Application of a frequency-selective, presaturation pulse on the −NH resonance in each of these samples results in a reduction in the bulk water signal, a characteristic CEST response that results from proton exchange between the −NH proton and bulk water. The magnitude of this CEST effect is, of course, pH and temperature dependent. Figure 2 shows the percent decrease in water intensity, [1-(M_s/M_o)], as a function of pH for the three Yb(III) complexes. All three curves have a similar shape, with amide CEST increasing with pH up to a maximum value then decreasing with a further increase in pH. This behavior is characteristic of base-catalyzed −NH proton exchange which reaches an optimal exchange rate at the apex of the CEST versus pH curves for the three complexes, at pH 8.3 for Yb-1, pH 8.8 for Yb-2 and pH 6.9 for Yb-3. These differences in pH where maximum CEST occurs clearly reflect differences in amide proton exchange rates in the three molecules and likely also differences in their pK_a's (unknown).

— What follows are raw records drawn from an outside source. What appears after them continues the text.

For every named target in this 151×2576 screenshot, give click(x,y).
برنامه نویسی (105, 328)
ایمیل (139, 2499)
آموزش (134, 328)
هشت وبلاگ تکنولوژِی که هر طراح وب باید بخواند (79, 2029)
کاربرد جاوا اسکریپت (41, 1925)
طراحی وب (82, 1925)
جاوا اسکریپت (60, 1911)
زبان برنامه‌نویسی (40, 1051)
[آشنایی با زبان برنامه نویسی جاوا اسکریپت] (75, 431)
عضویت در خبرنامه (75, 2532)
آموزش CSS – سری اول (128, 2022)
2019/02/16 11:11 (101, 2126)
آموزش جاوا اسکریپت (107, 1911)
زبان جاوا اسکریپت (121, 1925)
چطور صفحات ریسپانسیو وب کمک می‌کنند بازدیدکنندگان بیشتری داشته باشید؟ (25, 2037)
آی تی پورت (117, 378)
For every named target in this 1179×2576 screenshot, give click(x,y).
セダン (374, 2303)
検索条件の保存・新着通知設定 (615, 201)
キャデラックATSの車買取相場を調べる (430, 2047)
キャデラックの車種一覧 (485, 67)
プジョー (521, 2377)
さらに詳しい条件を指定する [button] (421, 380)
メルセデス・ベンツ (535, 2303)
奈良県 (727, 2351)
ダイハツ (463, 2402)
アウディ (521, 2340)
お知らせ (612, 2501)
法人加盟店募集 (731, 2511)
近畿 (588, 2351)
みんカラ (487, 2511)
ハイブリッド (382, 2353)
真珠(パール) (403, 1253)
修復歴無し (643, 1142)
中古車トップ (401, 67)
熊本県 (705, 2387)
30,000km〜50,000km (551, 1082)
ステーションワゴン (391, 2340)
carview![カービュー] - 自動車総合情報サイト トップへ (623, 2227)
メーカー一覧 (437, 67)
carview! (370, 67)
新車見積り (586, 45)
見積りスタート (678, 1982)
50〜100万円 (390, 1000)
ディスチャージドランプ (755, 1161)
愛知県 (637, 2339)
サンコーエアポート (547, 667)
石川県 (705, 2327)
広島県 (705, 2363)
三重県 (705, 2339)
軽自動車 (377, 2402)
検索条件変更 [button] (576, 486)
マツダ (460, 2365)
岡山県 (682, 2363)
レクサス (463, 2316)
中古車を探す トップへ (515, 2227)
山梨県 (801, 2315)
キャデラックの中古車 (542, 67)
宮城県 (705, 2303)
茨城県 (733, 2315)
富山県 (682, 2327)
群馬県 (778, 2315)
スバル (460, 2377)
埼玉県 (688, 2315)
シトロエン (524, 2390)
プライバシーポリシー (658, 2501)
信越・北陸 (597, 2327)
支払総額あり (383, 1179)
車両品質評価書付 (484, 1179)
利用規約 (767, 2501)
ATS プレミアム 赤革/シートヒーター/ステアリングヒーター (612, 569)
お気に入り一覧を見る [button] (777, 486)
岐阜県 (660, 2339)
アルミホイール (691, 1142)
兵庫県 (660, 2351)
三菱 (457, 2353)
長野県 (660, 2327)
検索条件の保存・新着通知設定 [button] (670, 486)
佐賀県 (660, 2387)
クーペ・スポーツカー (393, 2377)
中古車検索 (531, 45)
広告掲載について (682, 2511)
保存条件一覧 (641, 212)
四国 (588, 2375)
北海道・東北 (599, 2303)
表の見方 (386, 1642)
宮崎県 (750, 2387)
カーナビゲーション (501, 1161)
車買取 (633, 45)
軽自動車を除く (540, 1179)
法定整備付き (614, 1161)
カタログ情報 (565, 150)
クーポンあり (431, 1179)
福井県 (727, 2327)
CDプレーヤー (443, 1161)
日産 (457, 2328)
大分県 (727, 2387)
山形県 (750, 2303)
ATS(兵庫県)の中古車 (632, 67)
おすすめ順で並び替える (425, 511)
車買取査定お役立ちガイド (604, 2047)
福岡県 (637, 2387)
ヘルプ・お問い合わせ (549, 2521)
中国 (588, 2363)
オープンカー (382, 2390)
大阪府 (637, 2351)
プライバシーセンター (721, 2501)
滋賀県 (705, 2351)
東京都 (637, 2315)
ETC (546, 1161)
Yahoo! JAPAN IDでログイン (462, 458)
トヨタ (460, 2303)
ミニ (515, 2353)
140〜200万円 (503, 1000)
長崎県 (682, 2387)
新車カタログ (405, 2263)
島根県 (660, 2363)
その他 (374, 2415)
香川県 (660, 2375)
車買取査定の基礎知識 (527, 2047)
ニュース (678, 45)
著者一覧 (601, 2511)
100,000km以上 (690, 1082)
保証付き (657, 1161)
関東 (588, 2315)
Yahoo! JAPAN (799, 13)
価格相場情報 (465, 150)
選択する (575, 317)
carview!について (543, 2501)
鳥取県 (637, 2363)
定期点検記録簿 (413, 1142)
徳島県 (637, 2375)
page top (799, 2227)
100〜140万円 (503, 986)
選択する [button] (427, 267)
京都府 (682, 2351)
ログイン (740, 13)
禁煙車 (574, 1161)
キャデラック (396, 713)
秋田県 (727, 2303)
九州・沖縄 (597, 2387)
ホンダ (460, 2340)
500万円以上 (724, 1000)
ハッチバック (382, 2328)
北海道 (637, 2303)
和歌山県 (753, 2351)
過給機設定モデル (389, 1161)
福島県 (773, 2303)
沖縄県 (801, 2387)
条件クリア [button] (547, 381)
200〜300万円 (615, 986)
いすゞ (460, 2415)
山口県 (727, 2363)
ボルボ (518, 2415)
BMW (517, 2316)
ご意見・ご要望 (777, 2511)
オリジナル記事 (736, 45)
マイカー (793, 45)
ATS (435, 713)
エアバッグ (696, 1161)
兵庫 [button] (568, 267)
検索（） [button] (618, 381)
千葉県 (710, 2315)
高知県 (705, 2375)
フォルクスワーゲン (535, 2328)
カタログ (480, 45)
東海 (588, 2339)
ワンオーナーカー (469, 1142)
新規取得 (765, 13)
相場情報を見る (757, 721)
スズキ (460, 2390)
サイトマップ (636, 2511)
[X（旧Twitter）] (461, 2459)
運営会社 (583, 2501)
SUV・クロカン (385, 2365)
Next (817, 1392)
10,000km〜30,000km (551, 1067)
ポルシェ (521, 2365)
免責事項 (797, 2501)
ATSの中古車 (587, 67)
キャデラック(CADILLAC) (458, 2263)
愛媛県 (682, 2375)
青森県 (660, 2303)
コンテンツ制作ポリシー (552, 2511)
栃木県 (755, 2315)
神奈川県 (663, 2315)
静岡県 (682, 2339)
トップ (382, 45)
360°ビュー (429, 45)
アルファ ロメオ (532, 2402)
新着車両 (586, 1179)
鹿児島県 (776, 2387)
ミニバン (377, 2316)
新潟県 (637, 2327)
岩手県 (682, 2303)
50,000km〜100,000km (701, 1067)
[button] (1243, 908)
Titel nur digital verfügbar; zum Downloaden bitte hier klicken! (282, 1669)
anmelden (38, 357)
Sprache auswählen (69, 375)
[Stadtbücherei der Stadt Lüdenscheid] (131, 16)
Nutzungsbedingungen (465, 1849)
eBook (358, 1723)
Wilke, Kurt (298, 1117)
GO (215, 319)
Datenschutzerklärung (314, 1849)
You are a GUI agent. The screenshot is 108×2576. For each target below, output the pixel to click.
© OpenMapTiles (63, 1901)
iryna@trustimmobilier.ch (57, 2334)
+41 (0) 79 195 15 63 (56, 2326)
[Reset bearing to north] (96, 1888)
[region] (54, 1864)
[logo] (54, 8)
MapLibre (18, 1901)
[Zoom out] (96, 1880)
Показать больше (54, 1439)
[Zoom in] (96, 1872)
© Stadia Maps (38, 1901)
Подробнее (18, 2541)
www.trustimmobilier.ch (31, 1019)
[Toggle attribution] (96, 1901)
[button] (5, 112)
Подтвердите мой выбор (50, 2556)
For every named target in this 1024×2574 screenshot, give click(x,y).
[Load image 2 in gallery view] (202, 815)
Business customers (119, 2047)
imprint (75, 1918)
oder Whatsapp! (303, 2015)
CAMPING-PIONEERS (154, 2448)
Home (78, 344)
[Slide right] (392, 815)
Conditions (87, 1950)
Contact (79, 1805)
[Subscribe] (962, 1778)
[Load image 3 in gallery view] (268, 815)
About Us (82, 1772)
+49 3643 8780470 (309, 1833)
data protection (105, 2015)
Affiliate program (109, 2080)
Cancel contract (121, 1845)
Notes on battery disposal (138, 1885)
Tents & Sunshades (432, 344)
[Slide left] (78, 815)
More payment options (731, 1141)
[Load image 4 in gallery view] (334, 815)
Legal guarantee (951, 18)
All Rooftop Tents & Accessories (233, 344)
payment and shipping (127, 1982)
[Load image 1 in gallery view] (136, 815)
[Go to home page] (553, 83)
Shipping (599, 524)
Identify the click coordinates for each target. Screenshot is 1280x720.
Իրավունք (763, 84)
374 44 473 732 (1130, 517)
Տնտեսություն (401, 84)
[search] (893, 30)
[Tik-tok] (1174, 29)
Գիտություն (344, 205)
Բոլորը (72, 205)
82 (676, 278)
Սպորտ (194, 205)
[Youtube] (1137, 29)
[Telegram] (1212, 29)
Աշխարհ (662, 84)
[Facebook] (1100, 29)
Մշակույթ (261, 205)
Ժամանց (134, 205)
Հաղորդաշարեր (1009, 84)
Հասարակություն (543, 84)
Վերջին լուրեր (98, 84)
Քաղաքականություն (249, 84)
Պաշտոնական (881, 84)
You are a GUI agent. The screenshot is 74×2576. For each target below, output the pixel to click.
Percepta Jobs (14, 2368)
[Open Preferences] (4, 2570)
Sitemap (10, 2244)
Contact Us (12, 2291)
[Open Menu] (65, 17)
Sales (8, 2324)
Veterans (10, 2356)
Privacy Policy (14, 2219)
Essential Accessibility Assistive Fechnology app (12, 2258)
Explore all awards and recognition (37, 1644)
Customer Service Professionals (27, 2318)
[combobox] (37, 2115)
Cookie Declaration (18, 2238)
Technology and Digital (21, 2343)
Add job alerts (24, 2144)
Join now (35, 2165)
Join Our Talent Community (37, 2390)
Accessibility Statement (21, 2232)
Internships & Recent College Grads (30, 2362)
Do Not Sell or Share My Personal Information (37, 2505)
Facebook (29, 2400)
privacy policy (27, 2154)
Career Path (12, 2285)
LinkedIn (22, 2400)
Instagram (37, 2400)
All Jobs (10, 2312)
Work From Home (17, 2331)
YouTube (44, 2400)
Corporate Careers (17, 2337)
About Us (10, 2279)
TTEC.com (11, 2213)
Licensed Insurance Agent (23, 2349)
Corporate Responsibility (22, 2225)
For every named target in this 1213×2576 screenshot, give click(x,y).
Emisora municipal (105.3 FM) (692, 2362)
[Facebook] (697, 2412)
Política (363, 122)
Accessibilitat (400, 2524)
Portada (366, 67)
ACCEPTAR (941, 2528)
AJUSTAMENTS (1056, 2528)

The potentiometric titrations of DOTA-(gly)₄ (ligand 1) have been reported (15,16) but no high protonation steps attributable to amide protons were detected up to pH 11.7. Coordination of the amide oxygen to the Yb(III) results in sharing of the amide nitrogen lone pair electrons with the carbonyl carbon and this, in turn, increases the acidity of the amide proton and makes base-catalyzed proton exchange more efficient (17,18). The presence of an additional charged substituent near the amide nitrogen can either stabilize or destabilize this electron delocalization and thereby affect proton exchange as well (19). One would predict then that negatively charged substituents on the amide groups of Yb-1 and Yb-2 should make it more difficult to remove a proton from the amide and subsequently require a higher base concentration to initiate proton exchange. This is observed experimentally. The more highly charged substituent, −CH₂-PO₃²⁻ (Yb-2) makes removal of the amide proton more difficult compared to the −CH₂-CO₂⁻ substitutent (Yb-1) so the apex of its curve lies at more basic pH. Conversely, the uncharged substituent, −CH₂-PO(OEt)₂ (Yb-3) allows for easier proton removal as evidenced by the shift in the apex of the curve for Yb-3 to lower pH (Figure 2). These results demonstrate that it should be relatively easy to shift the amide CEST curve to almost any desired pH range by altering the structure of the amide substituent.

Figure 2.

Theory also predicts that the optimal proton lifetime (τ_M) required to achieve maximal CEST depends upon the strength of the applied field (B₁): (7)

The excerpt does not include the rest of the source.